_TASK INSTRUCTIONS_
From the first line of the entries below through the line holding "Ablehnen (501, 1333)", write out every line exactly, please, and leave out the pictures.

[Saved entries]
-=-=-

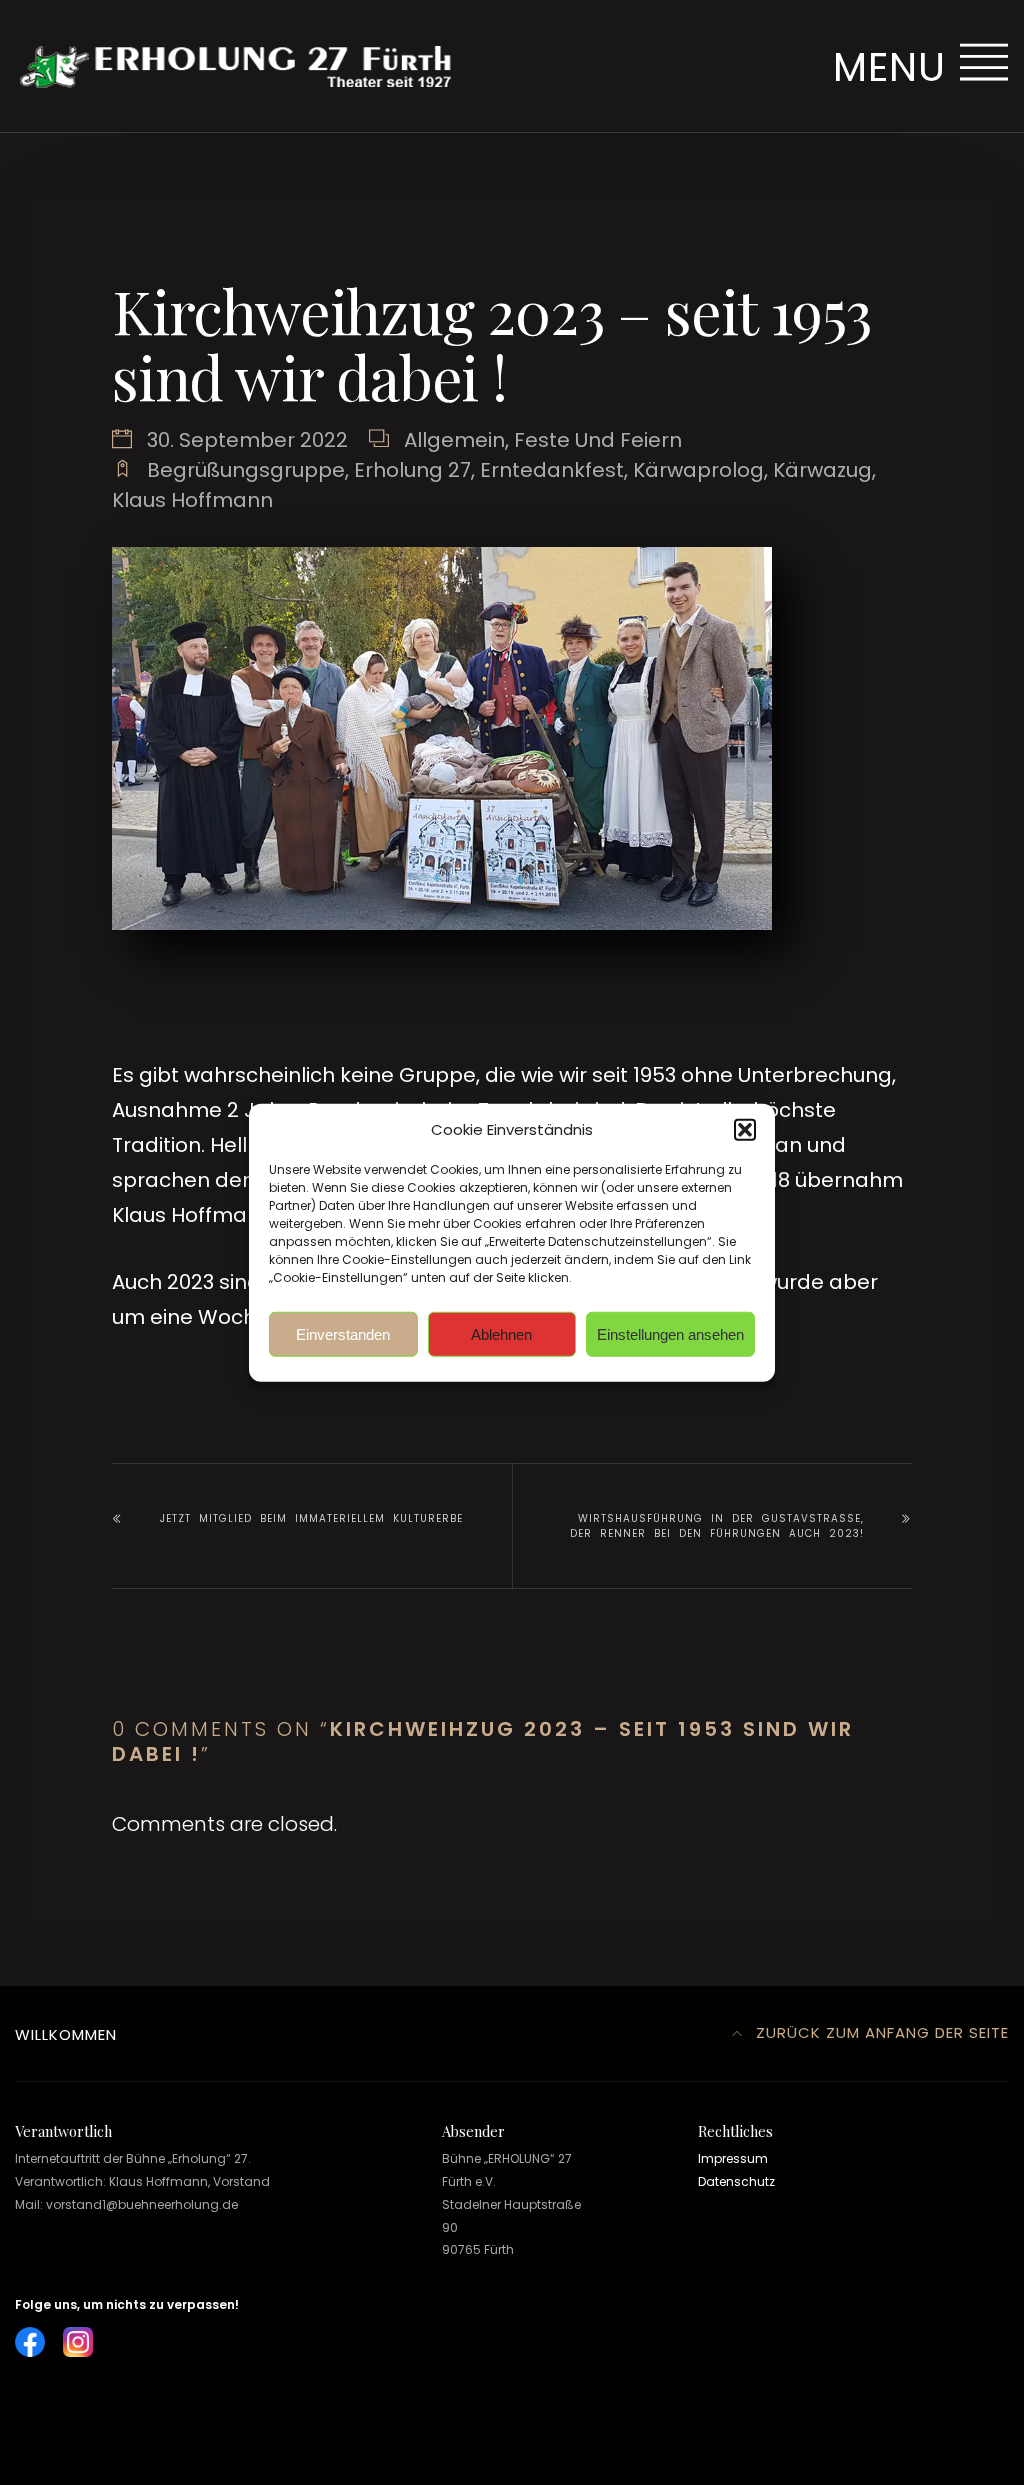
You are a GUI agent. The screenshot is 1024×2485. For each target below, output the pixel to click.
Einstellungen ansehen (670, 1333)
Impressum (733, 2158)
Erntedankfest (552, 470)
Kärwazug (822, 470)
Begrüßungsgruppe (246, 470)
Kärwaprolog (698, 470)
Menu (895, 67)
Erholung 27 (412, 470)
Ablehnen (501, 1333)
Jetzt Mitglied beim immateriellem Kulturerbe (311, 1518)
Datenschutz (736, 2181)
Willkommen (66, 2034)
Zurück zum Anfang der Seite (880, 2032)
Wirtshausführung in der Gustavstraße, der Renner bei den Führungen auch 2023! (717, 1526)
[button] (745, 1130)
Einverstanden (343, 1333)
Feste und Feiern (598, 440)
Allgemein (454, 440)
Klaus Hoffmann (192, 500)
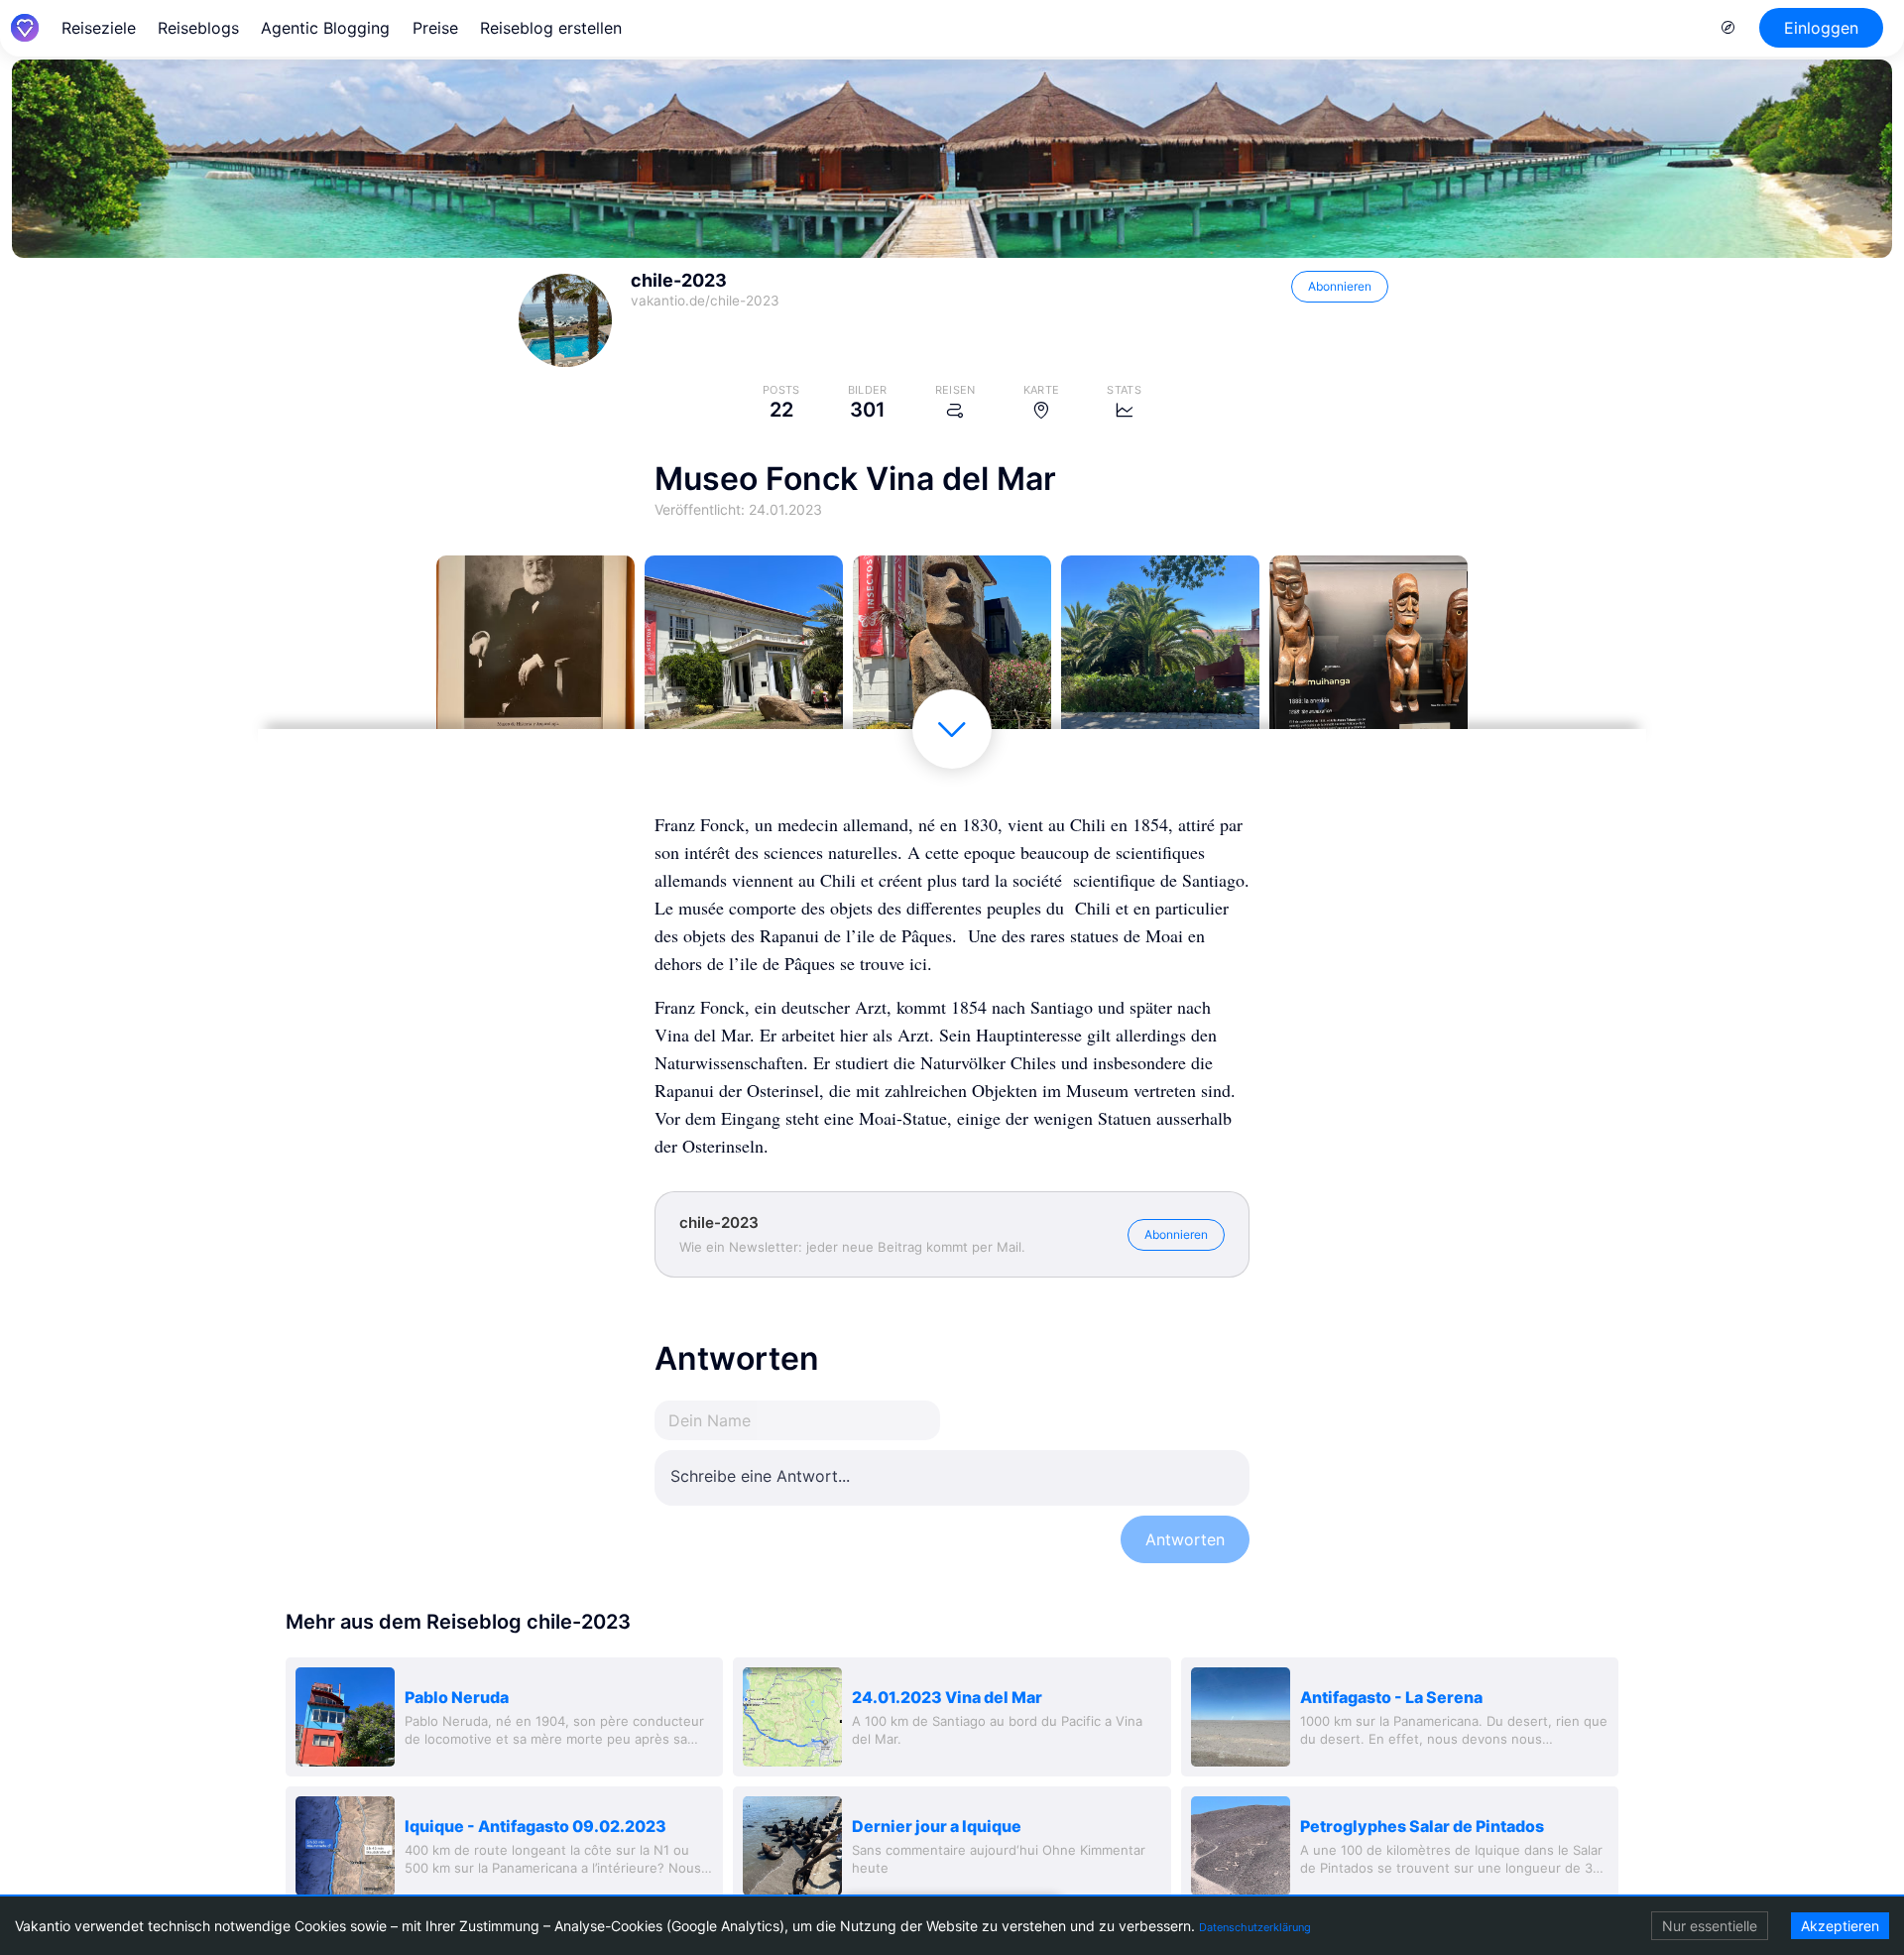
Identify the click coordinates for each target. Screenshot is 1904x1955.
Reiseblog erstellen (551, 28)
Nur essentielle (1709, 1925)
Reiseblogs (198, 28)
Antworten (1185, 1539)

-=-=-

_SOLVED EXERCISE_
You are a GUI agent. The screenshot is 1024×2485. For each target below, output the pixel to click.
Einstellungen ansehen (670, 1333)
Impressum (733, 2158)
Erntedankfest (552, 470)
Kärwazug (822, 470)
Begrüßungsgruppe (246, 470)
Kärwaprolog (698, 470)
Menu (895, 67)
Erholung 27 (412, 470)
Ablehnen (501, 1333)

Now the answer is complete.